Friday, January 18, 2013

How to find and kill zombie processes on Linux

SkyHi @ Friday, January 18, 2013

A process is called a zombie process if the process has been completed, but its PID and process entry remains in the Linux process table. A process is removed from the process table when the process is completed, and its parent process reads the completed process’ exit status by using the wait() system call. If a parent process fails to call wait() for whatever reason, its child process will be left in the process table, becoming a zombie.
To find zombie processes on Linux:
$ ps axo stat,ppid,pid,comm | grep -w defunct
Z     250 10242 fake-prog 
The above command searches for processes with zombie (defunct) state, and displays them in (state, PPID, PID, command-name) format. The sample output shows that there is one zombie process associated with “fake-prog”, and it was spawned by a parent process with PID 250.
Killing zombie processes is not obvious since zombie processes are already dead. You can try two options to kill a zombie process on Linux as follows.
First, you can try sending SIGCHLD signal to the zombie’s parent process using the kill command. Note that the above command gives you PPID (PID of parent process) of each zombie. In our example, PPID of the zombie is 250.
$ sudo kill -s SIGCHLD 250
If a zombie process still does not go away, you can kill the parent process (e.g., 250) of the zombie.
$ sudo kill -9 250
Once its parent process gets killed, the zombie will be adopted by the init process, which is a parent of all processes in Linux. The init process periodically calls wait() to reap any zombie process.
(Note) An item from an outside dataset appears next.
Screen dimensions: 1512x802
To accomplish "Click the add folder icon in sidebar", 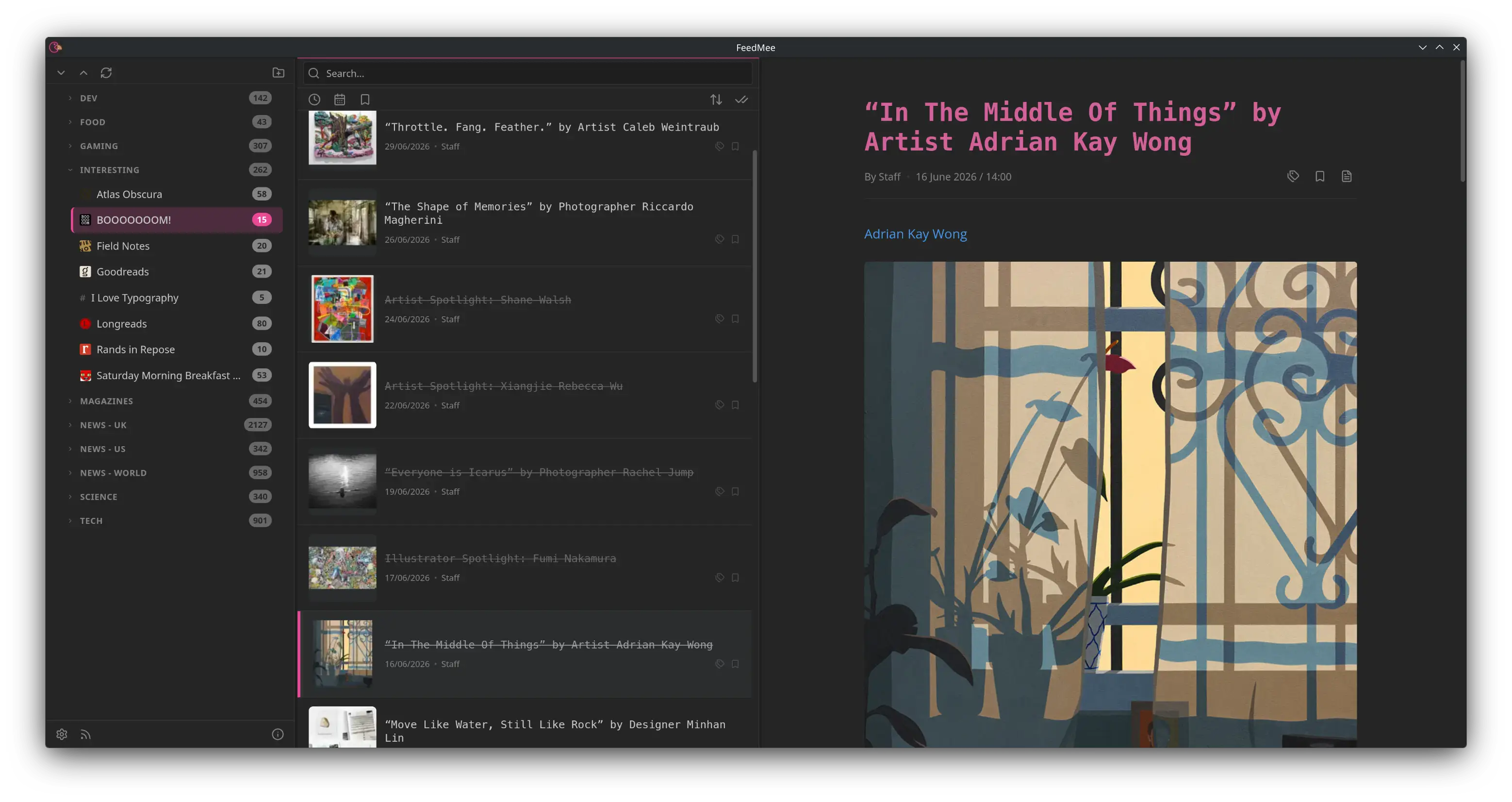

Zombie process is an inactive computer process, according to wikipedia article, "...On Unix operating systems, a zombie process or defunct process is a process that has completed execution but still has an entry in the process table, allowing the process that started it to read its exit status. In the term's colorful metaphor, the child process has died but has not yet been reaped..."

So how do I find out zombie process?

Use top or ps command:
# top
# ps aux | awk '{ print $8 " " $2 }' | grep -w Z
Z 4104
Z 5320
Z 2945

How do I kill zombie process?

You cannot kill zombies, as they are already dead. But if you have too many zombies then kill parent process or restart service.
You can kill zombie process using PID obtained from any one of the above command. For example kill zombie proces having PID 4104:
# kill -9 4104
Please note that kill -9 does not guarantee to kill a zombie process (see below for more info).

How do I automate zombie process killing?

Write a script and schedule as a cron job.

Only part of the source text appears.